Background: Diabetic Retinopathy (DR) is a common complication among individuals with type 2 diabetes (T2D) and a leading cause of vision impairment. Recent studies have highlighted the dual effects of GLP-1 receptor agonists (GLP-1 RAs) on DR progression. While these medications offer potential neuroprotective benefits, they may also pose a risk of early worsening in some patients due to the sudden reduction in HbA1c.
Objectives: This study evaluates factors associated with GLP-1 RA utilization in commercially insured DR patients using MarketScan data from 2017–2019.

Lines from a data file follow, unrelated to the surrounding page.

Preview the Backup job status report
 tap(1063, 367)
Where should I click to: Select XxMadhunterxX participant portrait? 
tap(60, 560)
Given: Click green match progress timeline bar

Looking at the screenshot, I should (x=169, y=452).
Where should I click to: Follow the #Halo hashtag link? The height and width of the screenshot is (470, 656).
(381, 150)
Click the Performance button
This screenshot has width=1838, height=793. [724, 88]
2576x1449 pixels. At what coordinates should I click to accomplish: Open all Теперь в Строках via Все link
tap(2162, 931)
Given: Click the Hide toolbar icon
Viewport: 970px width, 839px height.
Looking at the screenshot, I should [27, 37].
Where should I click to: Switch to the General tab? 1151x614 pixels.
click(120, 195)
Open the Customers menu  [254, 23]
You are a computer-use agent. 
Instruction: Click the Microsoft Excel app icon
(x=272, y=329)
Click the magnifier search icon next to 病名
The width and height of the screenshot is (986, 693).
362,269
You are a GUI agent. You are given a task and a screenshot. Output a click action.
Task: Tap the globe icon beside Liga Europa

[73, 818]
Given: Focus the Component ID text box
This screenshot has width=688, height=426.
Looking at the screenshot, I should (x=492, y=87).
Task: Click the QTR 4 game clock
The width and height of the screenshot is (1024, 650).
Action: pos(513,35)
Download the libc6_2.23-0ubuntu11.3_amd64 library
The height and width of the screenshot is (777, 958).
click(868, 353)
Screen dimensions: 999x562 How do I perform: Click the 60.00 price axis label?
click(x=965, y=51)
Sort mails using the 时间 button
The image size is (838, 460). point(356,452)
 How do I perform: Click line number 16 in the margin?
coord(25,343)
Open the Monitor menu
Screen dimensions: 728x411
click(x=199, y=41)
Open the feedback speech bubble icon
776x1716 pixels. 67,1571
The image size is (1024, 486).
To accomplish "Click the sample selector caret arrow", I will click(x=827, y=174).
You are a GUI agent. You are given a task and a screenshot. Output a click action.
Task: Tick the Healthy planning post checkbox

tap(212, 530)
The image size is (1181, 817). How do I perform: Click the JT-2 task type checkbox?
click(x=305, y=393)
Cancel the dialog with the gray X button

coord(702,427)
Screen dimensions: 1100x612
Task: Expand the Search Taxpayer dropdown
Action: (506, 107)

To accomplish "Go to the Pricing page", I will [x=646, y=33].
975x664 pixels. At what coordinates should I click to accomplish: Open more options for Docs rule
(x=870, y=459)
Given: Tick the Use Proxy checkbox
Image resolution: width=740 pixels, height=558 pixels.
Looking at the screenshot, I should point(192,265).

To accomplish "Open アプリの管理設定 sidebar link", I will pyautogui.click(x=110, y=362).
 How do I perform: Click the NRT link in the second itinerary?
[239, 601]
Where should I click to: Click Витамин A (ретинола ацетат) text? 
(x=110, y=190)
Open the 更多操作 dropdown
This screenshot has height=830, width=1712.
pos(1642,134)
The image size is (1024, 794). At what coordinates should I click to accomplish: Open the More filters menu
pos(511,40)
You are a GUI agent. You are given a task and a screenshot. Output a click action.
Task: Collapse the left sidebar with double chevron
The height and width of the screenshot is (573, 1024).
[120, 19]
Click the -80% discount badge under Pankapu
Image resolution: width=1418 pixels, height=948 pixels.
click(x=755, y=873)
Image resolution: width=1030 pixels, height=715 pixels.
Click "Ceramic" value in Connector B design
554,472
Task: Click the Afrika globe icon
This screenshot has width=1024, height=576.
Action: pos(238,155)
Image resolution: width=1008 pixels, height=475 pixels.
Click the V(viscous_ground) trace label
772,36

Methods: This retrospective cohort study analyzed administrative claims from the 2017–2019 MarketScan Commercial database. Adults with a diagnosis of DR (ICD-10: E11.3) who received a GLP-1 RA prescription following a 6-month washout period were identified as users, while non-users were defined as DR patients who did not receive a GLP-1 RA prescription. GLP-1 RA users were matched with non-users at a 1:4 ratio using prescription time distribution matching. Sociodemographic characteristics, comorbidities, and co-medications were compared using Chi-square tests and logistic regression analyses. Analyses were conducted using SAS version 9.4.
Results: Among 74,295 DR patients, 13,683 (18.42%) filled a GLP-1 RA prescription. GLP-1 RA has been used more frequently in female DR patients (OR = 1.46, 95% CI: 1.40–1.53, p< 0.0001), who were younger (ages 35–44 vs. 55-64: OR = 1.31, 95% CI: 1.21–1.41, p< 0.0001; ages 45–54 vs. 55-64: OR = 1.18, 95% CI: 1.12–1.23, p< 0.0001), prescribed insulin (OR = 2.81, 95% CI: 2.69–2.94, p< 0.0001), prescribed two or more oral antidiabetic medications (OR = 19.32, 95% CI: 18.22–20.48, p< 0.0001). While patients with proliferative DR (PDR) were less likely to receive GLP-1 RAs (OR = 0.89, 95% CI: 0.82–0.97, p = 0.0066).
Conclusions: While GLP-1 RA use was more common in patients with advanced diabetes, its lower utilization among those with PDR may reflect cautious prescribing due to concerns about DR severity and the uncertain effects on proliferative retinal conditions. This underscores the need for further research to evaluate the long-term impact of GLP-1 RAs on DR progression and visual outcomes, helping to guide future prescribing practices.